Jor - 20-9-2009 at 15:18

H2 and I2 react only slowly. And H2 just bubbles out of solution, wasting lots of HI.

I just read that HI is actually made industrially using hydrazine:

http://www.absoluteastronomy.com/topics/Hydrogen_iodide

So I am going to try this method when I get my hydrazine.

chemrox - 20-9-2009 at 21:41

seem like another explanation of why HI (aq) is so expensive.

woelen - 21-9-2009 at 09:12

You don't need free hydrazine base. Just use the sulfate salt, which is much easier and safer to handle.
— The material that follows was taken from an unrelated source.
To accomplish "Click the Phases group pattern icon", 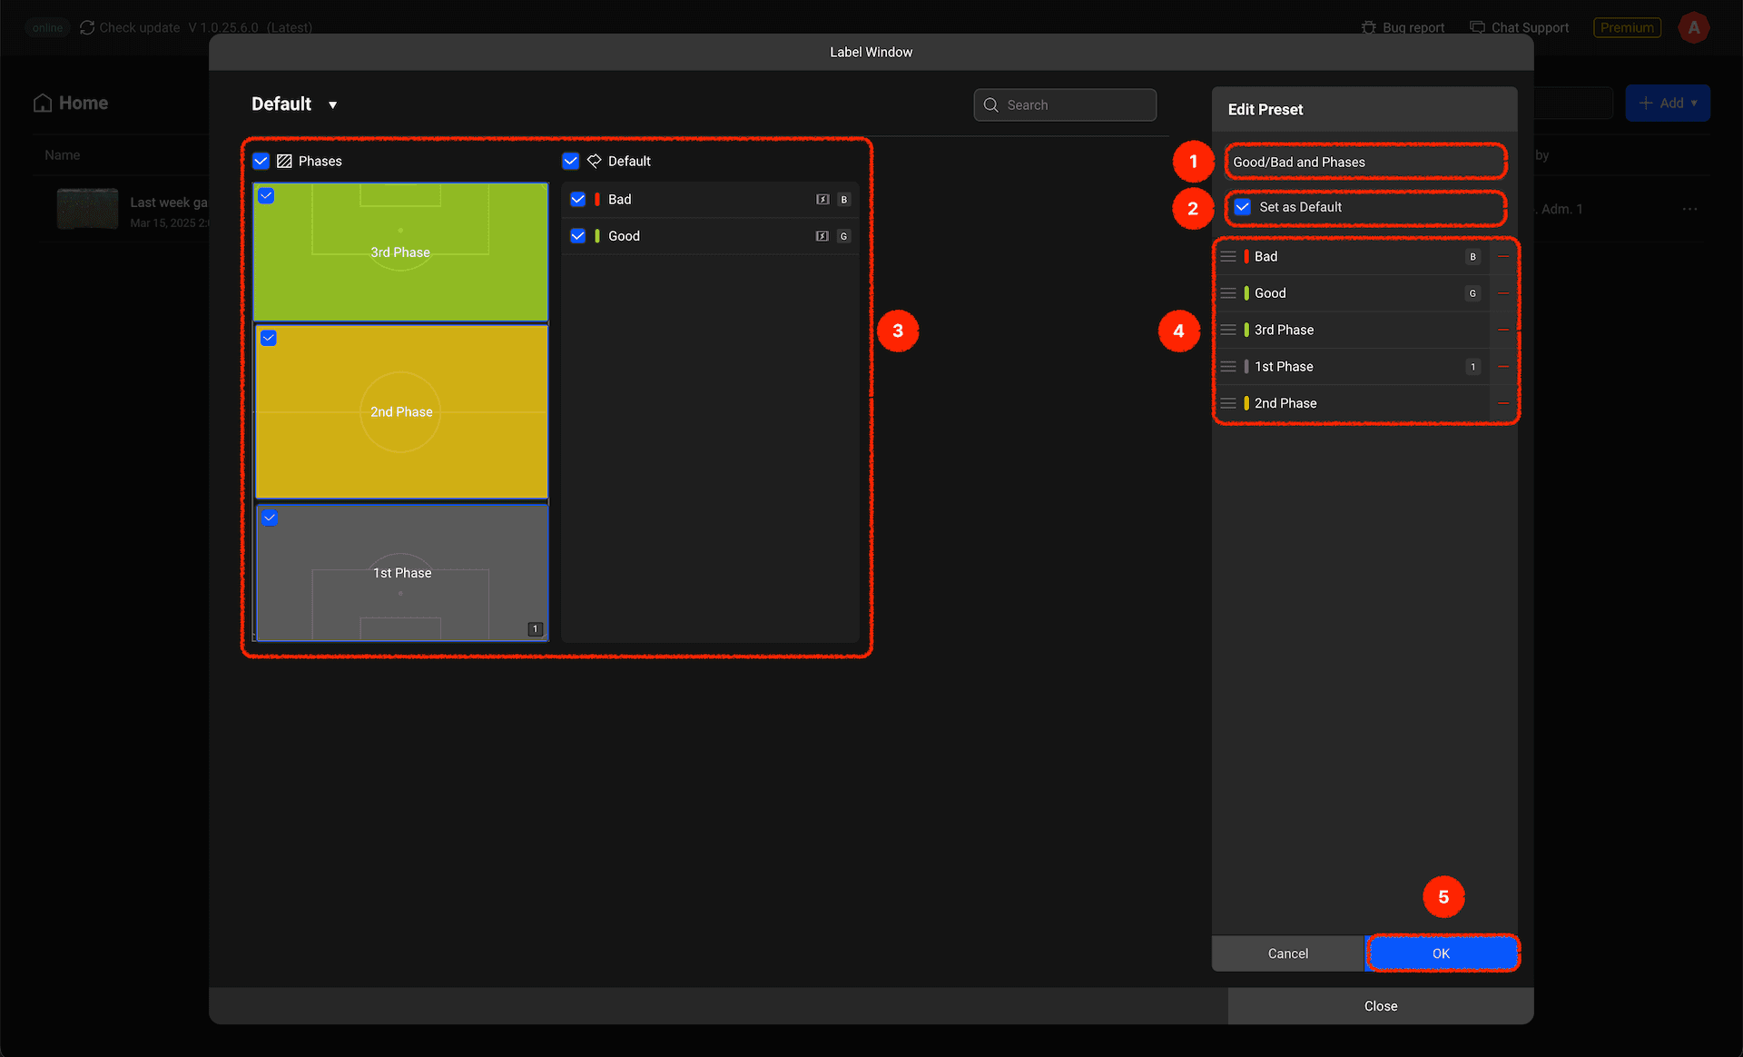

Add I2 to a solution of this and distill off the liquid (HI + water). Somewhat easier is first mixing hydrazine sulfate with NaOH (use slight excess hydrazine sulfate), because hydrazine sulfate is only sparingly soluble while hydrazine sulfate + NaOH leads to much more concentrated solutions, from which Na2SO4 can be crystallized before you have to evaporate the HI from the solution.

If you have hydrazine chloride, then this also works, but then you have the complication that HCl is left behind instead of H2SO4 and that is much more difficult to separate from HI, so the sulfate is preferrable.

Using the free base hydrazine might be risky, because freebase hydrazine tends to disproportionate in many reactions (side reaction, occurring when the liquid heats up): 3N2H4 --> 4NH3 + N2 and the NH3 in turn can react to form NI3.NH3, an explosive adduct of nitrogen triiodide and ammonia. You can see whether this side reaction occurs or not. If you add iodine to an excess amount of hydrazine and the liquid does not become totally clear, then you have NI3.NH3. This material is dark grey, like iodine and does not dissolve.